Output the lines of the material unchanged, starting with the line containing "Where should I click to: Click the green" and going on through the line containing "click(x=138, y=318)", with both of those lines included.
:: MATERIAL TO PROCESS
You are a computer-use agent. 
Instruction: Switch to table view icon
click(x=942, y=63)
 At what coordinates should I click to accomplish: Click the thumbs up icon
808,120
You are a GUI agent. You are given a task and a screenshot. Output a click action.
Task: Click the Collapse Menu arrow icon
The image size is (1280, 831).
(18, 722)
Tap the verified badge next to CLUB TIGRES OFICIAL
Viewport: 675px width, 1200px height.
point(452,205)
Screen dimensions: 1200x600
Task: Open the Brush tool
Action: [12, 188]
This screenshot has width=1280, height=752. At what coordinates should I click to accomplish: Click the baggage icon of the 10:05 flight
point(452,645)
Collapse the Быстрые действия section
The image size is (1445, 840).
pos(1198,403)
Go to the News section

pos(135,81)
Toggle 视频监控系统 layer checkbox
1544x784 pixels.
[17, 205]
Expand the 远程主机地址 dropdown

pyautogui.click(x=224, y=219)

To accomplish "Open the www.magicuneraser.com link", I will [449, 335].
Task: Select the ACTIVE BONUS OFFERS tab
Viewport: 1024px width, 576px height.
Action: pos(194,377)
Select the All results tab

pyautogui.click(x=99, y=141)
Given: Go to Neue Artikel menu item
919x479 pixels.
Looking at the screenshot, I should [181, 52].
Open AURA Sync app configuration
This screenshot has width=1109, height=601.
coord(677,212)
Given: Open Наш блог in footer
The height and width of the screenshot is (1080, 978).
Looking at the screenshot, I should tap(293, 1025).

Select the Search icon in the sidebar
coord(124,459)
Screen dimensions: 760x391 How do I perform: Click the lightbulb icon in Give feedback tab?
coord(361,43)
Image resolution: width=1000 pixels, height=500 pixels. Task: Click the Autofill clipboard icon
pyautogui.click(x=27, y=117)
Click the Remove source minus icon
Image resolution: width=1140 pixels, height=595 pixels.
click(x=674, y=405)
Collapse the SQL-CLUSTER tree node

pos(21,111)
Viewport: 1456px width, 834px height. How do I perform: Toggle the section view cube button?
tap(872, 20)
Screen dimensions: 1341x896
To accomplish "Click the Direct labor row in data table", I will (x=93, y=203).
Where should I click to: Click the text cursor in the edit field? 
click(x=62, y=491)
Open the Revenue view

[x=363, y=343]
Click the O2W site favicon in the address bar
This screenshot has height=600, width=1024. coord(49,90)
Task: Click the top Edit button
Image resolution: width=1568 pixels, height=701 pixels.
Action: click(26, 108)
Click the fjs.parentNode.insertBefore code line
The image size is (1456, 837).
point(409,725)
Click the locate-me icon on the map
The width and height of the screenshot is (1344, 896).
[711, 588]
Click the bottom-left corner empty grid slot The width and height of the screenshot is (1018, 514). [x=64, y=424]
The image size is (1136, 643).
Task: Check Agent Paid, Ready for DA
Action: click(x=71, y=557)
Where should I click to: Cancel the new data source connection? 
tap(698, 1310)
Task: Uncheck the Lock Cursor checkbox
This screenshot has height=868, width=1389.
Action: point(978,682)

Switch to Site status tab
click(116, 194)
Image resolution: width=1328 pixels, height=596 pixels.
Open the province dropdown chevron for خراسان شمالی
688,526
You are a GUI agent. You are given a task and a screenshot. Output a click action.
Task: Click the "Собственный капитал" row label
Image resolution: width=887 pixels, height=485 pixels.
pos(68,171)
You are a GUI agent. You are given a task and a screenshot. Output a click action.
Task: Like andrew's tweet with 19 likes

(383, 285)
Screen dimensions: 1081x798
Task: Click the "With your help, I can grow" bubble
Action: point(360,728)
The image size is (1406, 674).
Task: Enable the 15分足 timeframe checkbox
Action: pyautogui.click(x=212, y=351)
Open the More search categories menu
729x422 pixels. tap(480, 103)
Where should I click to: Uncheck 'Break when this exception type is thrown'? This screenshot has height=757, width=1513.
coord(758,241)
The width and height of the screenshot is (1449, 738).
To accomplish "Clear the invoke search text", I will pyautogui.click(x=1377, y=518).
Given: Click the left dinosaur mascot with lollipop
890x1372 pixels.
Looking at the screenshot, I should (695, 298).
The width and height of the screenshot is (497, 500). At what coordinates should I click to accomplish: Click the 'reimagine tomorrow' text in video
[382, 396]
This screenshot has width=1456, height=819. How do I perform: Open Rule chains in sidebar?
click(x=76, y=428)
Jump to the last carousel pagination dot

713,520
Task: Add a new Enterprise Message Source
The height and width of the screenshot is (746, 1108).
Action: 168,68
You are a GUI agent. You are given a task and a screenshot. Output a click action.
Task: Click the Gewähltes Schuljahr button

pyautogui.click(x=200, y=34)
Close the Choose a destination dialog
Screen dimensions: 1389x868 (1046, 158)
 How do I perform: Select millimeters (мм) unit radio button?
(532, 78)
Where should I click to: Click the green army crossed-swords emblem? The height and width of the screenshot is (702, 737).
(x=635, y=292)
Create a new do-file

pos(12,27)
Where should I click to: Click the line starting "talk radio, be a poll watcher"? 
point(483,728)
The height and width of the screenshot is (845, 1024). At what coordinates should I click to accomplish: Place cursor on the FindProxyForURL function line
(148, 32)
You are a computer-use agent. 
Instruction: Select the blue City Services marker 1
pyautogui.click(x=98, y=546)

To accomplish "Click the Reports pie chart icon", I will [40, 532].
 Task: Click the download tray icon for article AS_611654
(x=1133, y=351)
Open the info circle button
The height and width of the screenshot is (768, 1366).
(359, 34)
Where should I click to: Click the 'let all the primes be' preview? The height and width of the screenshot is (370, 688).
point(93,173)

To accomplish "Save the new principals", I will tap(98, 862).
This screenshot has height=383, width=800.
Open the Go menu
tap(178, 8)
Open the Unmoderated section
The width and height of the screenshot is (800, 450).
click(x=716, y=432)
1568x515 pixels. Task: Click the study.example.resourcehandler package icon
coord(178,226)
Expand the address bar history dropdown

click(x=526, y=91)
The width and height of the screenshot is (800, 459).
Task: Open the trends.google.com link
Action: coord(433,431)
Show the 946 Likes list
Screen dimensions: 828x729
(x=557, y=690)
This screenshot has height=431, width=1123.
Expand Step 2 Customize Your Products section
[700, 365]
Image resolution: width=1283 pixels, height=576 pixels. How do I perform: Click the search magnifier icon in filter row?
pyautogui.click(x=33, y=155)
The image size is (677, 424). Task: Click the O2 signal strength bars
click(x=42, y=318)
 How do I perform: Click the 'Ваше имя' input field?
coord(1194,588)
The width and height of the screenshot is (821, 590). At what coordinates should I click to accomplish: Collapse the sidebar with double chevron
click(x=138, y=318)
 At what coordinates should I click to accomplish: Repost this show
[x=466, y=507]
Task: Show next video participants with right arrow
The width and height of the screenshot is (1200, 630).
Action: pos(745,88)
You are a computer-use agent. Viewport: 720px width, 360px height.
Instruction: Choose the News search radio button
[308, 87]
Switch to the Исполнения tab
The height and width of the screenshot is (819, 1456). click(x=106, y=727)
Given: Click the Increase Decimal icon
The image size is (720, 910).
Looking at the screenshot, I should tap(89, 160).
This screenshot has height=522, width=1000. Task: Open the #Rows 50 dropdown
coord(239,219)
::::
- _RESPONSE_:
Where should I click to: Click the green army crossed-swords emblem? The height and width of the screenshot is (702, 737).
(x=635, y=292)
Create a new do-file

pos(12,27)
Where should I click to: Click the line starting "talk radio, be a poll watcher"? 
point(483,728)
The height and width of the screenshot is (845, 1024). At what coordinates should I click to accomplish: Place cursor on the FindProxyForURL function line
(148, 32)
You are a computer-use agent. 
Instruction: Select the blue City Services marker 1
pyautogui.click(x=98, y=546)

To accomplish "Click the Reports pie chart icon", I will [40, 532].
 Task: Click the download tray icon for article AS_611654
(x=1133, y=351)
Open the info circle button
The height and width of the screenshot is (768, 1366).
(359, 34)
Where should I click to: Click the 'let all the primes be' preview? The height and width of the screenshot is (370, 688).
point(93,173)

To accomplish "Save the new principals", I will tap(98, 862).
This screenshot has height=383, width=800.
Open the Go menu
tap(178, 8)
Open the Unmoderated section
The width and height of the screenshot is (800, 450).
click(x=716, y=432)
1568x515 pixels. Task: Click the study.example.resourcehandler package icon
coord(178,226)
Expand the address bar history dropdown

click(x=526, y=91)
The width and height of the screenshot is (800, 459).
Task: Open the trends.google.com link
Action: coord(433,431)
Show the 946 Likes list
Screen dimensions: 828x729
(x=557, y=690)
This screenshot has height=431, width=1123.
Expand Step 2 Customize Your Products section
[700, 365]
Image resolution: width=1283 pixels, height=576 pixels. How do I perform: Click the search magnifier icon in filter row?
pyautogui.click(x=33, y=155)
The image size is (677, 424). Task: Click the O2 signal strength bars
click(x=42, y=318)
 How do I perform: Click the 'Ваше имя' input field?
coord(1194,588)
The width and height of the screenshot is (821, 590). At what coordinates should I click to accomplish: Collapse the sidebar with double chevron
click(x=138, y=318)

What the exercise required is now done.